Maybe git diff is not willing to compare files that are not a part of any git repository on your system? You might want to try plain diff instead, although its output is fairly hard to read (but it should show differences).

Change 951548 had a related patch set uploaded (by Urbanecm; author: Urbanecm):

[research/mwaddlink@main] publish-datasets: Require exact match in wikis.txt to skip list update

https://gerrit.wikimedia.org/r/951548

Maybe git diff is not willing to compare files that are not a part of any git repository on your system? You might want to try plain diff instead, although its output is fairly hard to read (but it should show differences).

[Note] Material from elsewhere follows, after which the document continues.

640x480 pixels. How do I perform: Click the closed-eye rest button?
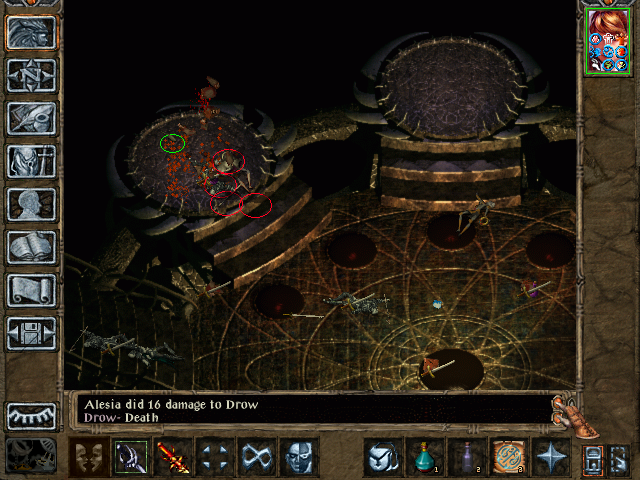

Ops, you are totally right, I'm getting the same results. Thanks.

Change 951548 merged by jenkins-bot:

[research/mwaddlink@main] publish-datasets: Require exact match in wikis.txt to skip list update

https://gerrit.wikimedia.org/r/951548

Sgs edited projects, added Growth-Team (Sprint 3 (Growth Team)); removed Growth-Team.

The issue remains present although for less wikis, updated output shows the following wikis:

> sowiki
> stwiki
> tgwiki
> ttermwiki
> ugwiki

I'm going ahead and add sowiki, stwiki and tgwiki in the context of T308142 and tgwiki and ugwiki in the context of T308143. I'm not sure ttermwiki is a valid domain, @kevinbazira could you clarify what's the purpose of tterm directory so we can close this issue. Ty!

DMburugu moved this task from Incoming to Doing on the Growth-Team (Sprint 3 (Growth Team)) board.

@Sgs, ttermwiki has been removed from the published datasets, it was created to test the unpublish-datasets script in T344799.

Mentioned in SAL (#wikimedia-analytics) [2023-11-16T13:22:35Z] <sergi0> stat1008: Add sowiki, stwiki, tgwiki and ugwiki to /srv/published/datasets/one-off/research-mwaddlink/wikis.txt (T340944)

Mentioned in SAL (#wikimedia-operations) [2023-11-16T13:34:57Z] <sergi0> stat1008: Add sowiki, stwiki, tgwiki and ugwiki to /srv/published/datasets/one-off/research-mwaddlink/wikis.txt (T340944)

@Sgs, ttermwiki has been removed from the published datasets, it was created to test the unpublish-datasets script in T344799.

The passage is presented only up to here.